* Information provided *
▬▬▬▬▬▬
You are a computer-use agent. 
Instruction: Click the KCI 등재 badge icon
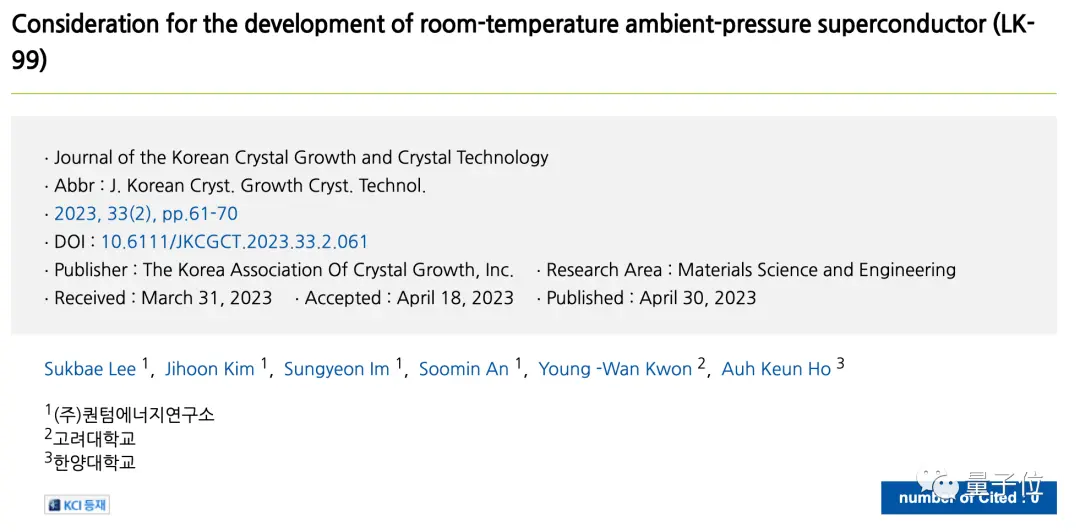click(x=77, y=505)
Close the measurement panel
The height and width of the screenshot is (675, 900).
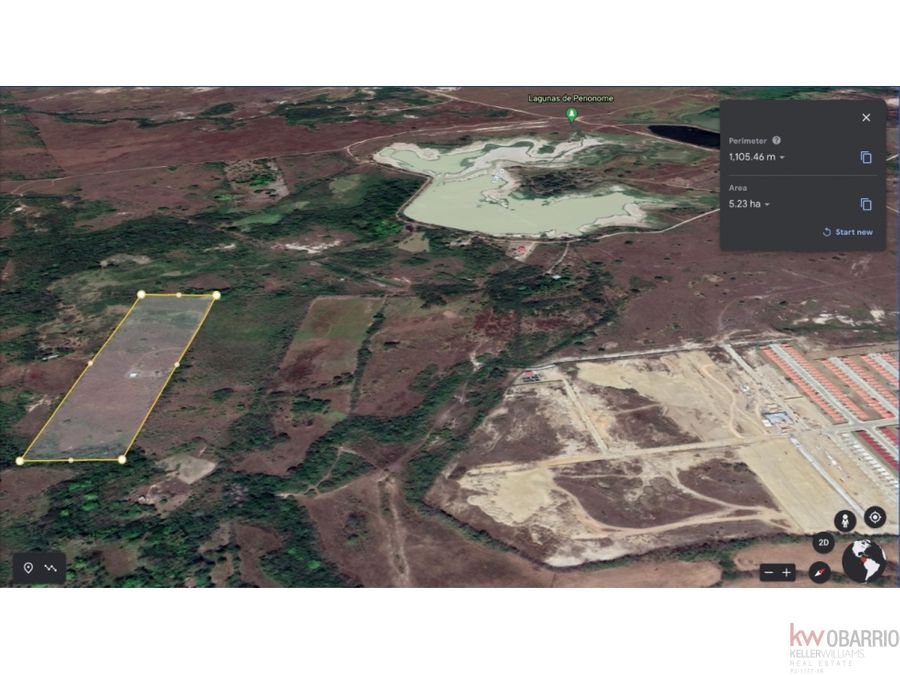tap(866, 117)
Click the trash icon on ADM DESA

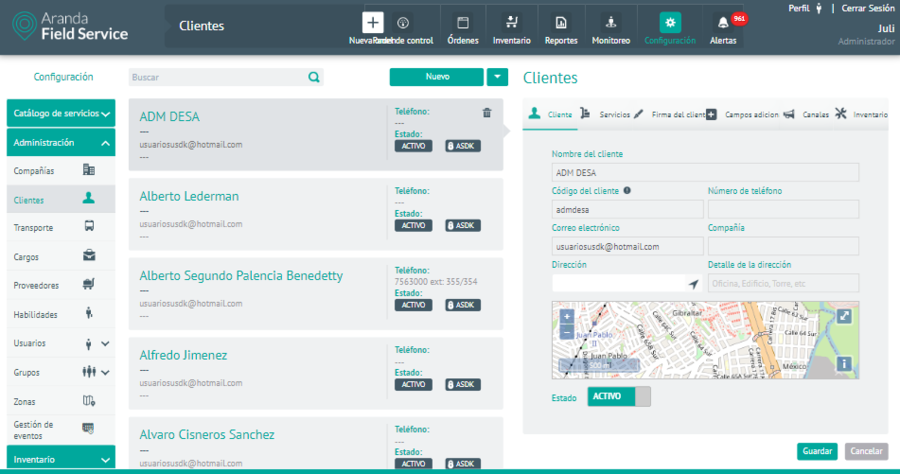(x=487, y=113)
▬▬▬▬▬▬
* Problem to work on *
A word-for-word copy of the entries above is needed, with every picture dropped.

* Your solution *
You are a computer-use agent. 
Instruction: Click the KCI 등재 badge icon
click(x=77, y=505)
Close the measurement panel
The height and width of the screenshot is (675, 900).
tap(866, 117)
Click the trash icon on ADM DESA

(x=487, y=113)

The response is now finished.